The Lee-Enfield is still being used by many military and police forces around the globe.

But its Ranger tenure may be coming to an end with National Defence and the Canadian Armed Forces having issued a request for proposal to gun maker Colt Canada for a replacement.

Lee-Enfields are issued to Rangers primarily for self-defence, he stresses. The Rangers are trained to kill only if clearly threatened.

Each Ranger is issued with a Lee Enfield No. 4 rifle and has a yearly allowance of 200 .303 rounds of ammunition.

Thanks to Jay for the tip.

Steve Johnson

Founder and Dictator-In-Chief of TFB. A passionate gun owner, a shooting enthusiast and totally tacti-uncool. Favorite first date location: any gun range. Steve can be contacted here.


  • Victor

    Canada finally enters the second half of the 20th century.

    • floppyscience

      Canadian Rangers =/= all of the CF

  • TJ

    5.56 NATO useful on polar bears? Bull Moose? Stick to the .303 British, or replace with .308. 5.56 is too small a round to use way out there.

    • Koh

      It isn’t the bulls that you need to fear, it is the cows with calves!

  • Lemdarel

    The Rangers use their current rifles to hunt for sustenance. I don’t know how well 5.56x45mm is going to work on CXP3 game like moose.

    Edit: What TJ said.

  • gggplaya

    they need a lightweight 308/7.62×51. DPMS has a lightweight semi auto. But a good bolt action with a wood stock will suffice for these guys. However, the trigger and guard need to acommodate large gloves.

    I don’t think 5.56 will be enough to stop a bear, though he will eventually bleed out, u need to stop him fast.

    • Pedro

      How about a SCAR17?

      • gggplaya

        that the would work too, I’m just not a fan. The dpms g2 is lighter, you can get the hunter model with a 20″ barrel and still be lighter.

      • Dracon1201

        That’s a little too much gun for what they do, and they cost a shit ton considering who gets them.

        • waffen ss

          is $ ever an object when it comes to govt employees?

          • Jow Blow

            Yes it is but only, To the ones it actual matters like soldiers on the front lines, firefighters rushing into burning buildings, etc. But not so for the fat cats voting themselves pay raises and golden parachutes, so after being elected they never have to work again….
            I’ll top here because it could get to political.

            Maybe a good marlin in 30-30 would work. They do need a larger round period. If a person is still dangerous after few rounds of .233 / 5.56x45mm imagine what a large bear or bull moose would be like even with the whole clip on target. Hit those knees with them running ain’t an options so its gotta fall into 303, 30-30, 30-06,308/7.62x51mm or even 7.62x54r. At the least, They need both the ability for long range and up clos,e plus light weight with durability, None of those go together easily for cheap, if at all.

            Which if they get upgraded from Enfields to Mosins, I’m gonna laugh…..

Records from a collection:
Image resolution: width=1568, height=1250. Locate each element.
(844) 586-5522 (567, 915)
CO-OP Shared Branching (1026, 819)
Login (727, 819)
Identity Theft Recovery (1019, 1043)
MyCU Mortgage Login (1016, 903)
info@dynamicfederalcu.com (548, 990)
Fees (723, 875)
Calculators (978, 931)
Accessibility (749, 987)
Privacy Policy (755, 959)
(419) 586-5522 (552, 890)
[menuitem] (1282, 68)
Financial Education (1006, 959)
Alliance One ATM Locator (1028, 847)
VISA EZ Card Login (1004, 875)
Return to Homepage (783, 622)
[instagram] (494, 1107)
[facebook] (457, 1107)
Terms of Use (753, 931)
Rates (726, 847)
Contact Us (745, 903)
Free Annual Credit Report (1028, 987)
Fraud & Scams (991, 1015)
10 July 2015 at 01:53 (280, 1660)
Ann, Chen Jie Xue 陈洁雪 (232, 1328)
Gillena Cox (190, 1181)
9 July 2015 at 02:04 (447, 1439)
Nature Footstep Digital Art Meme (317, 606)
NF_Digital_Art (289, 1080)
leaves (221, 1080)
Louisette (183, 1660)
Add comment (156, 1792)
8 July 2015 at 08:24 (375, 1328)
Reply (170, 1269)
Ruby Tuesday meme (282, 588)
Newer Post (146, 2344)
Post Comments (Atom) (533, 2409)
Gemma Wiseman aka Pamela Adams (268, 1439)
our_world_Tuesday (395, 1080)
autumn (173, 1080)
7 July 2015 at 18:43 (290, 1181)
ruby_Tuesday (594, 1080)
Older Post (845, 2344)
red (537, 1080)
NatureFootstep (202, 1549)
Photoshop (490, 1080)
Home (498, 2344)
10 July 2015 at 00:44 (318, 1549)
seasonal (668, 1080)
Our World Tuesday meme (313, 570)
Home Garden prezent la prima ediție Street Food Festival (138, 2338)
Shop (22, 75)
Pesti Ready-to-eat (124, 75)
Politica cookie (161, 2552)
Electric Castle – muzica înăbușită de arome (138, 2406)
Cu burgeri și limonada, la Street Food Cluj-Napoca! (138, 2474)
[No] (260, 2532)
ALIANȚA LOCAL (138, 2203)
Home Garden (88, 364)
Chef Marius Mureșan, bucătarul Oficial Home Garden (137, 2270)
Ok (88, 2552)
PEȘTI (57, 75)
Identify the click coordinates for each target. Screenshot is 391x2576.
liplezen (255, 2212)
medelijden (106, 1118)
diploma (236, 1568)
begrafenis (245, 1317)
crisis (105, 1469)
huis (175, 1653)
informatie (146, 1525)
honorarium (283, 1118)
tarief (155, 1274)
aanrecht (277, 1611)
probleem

Required work:
a) Translate this sentence from the Lee-Enfield text into Spanish: "Each Ranger is issued with a Lee Enfield No. 4 rifle and has a yearly allowance of 200 .303 rounds of ammunition."
b) In the Lee-Enfield text, shorten the paragraph beginning "But its Ranger tenure" while keeping its main facts.

Per-task outputs:
a) Cada Ranger recibe un fusil Lee Enfield No. 4 y dispone de una asignación anual de 200 cartuchos de munición .303.

b) The Lee-Enfield's service with the Rangers may soon end, since National Defence and the Canadian Armed Forces have issued Colt Canada a request for proposal for a replacement.